Novel approaches to dark matter detection with precision low-energy experiments

by Dr Yevgeny Stadnik (University of Tokyo)

Asia/Shanghai
Zoom: 624053160 (Online seminar)

Zoom: 624053160

Online seminar

Online seminar Meeting room: https://zoom.com.cn/j/624053160 Password: 44847907
Description

Abstract

I present a brief overview of some novel detection strategies for ultra-low-mass bosonic dark matter that forms a coherently oscillating classical field. Possible effects of such dark-matter fields include time-varying fundamental constants and time-varying spin-precession effects. These effects can be sought with a diverse variety of precision, low-energy (and often) table-top experiments, including: spectroscopy (clock) and optical cavity measurements, laser interferometers, fifth-force (torsion pendula) experiments, magnetometry techniques, and big bang nucleosynthesis. Existing and new experimental and observational data have allowed us and other groups to improve on previous observational bounds on possible non-gravitational interactions of dark matter with ordinary matter by many orders of magnitude.

Brief Biography

I am currently a Kavli Fellow working on various topics in theoretical physics at the Kavli Institute for the Physics and Mathematics of the Universe in Japan.
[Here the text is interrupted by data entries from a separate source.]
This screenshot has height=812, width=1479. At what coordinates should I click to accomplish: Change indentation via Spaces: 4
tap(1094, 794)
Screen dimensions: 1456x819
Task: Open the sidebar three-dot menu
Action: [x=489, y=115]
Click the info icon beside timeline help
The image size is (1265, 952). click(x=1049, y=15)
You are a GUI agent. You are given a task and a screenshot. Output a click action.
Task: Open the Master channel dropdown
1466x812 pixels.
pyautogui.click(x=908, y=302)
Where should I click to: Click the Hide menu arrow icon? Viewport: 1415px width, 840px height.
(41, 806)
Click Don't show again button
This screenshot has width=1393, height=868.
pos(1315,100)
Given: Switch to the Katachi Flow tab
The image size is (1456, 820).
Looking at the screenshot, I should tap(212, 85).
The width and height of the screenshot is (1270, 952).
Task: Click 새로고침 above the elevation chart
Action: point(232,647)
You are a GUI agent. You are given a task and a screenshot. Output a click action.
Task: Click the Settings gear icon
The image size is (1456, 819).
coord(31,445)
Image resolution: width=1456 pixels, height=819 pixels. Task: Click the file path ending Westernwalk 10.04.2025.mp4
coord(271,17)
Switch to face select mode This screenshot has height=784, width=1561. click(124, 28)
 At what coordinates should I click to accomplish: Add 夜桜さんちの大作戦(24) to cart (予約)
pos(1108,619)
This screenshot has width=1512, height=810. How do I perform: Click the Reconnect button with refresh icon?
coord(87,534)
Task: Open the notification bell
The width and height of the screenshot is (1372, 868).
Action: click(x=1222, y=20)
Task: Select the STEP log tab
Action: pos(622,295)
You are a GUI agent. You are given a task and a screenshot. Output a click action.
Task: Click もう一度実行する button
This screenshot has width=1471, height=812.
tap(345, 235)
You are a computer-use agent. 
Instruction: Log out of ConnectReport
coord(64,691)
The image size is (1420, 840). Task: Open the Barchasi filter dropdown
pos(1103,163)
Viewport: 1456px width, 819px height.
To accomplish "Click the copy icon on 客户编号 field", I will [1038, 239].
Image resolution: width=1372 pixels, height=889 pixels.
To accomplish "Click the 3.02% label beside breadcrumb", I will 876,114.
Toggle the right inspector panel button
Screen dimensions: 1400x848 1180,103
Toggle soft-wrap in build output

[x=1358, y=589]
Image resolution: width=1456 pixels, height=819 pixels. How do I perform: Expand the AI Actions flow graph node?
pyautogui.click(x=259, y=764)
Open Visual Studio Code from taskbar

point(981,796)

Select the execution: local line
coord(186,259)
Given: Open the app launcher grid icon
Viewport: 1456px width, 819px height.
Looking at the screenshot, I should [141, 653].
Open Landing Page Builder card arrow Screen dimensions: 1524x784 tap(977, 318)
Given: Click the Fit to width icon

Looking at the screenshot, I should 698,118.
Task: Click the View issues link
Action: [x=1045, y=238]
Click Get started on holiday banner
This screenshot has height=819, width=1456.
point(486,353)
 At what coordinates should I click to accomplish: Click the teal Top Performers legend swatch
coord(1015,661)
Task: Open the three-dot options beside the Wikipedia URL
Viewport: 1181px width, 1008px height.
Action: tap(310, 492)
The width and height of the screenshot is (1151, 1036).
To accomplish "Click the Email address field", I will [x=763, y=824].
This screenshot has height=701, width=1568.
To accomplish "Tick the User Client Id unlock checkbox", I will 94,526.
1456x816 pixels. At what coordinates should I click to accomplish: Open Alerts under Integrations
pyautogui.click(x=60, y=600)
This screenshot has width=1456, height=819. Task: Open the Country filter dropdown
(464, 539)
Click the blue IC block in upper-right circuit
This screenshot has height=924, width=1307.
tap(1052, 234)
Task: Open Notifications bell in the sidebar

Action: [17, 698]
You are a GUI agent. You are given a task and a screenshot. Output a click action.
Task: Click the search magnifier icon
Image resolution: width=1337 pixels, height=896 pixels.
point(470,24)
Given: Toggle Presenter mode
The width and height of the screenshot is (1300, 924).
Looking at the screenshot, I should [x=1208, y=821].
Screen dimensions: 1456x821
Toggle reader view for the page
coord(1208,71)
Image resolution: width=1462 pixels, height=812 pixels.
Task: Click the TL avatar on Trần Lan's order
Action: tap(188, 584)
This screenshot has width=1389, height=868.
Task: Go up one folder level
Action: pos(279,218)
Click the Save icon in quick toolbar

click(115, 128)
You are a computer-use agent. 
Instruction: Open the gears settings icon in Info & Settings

Previously, I was a Humboldt Research Fellow at the Helmholtz Institute Mainz in Germany. I completed my PhD in astroparticle and atomic physics under the supervision of Professor Victor Flambaum at the University of New South Wales in Australia. For my PhD research, I was awarded the Bragg Gold Medal by the Australian Institute of Physics for the best PhD thesis by a student from an Australian University.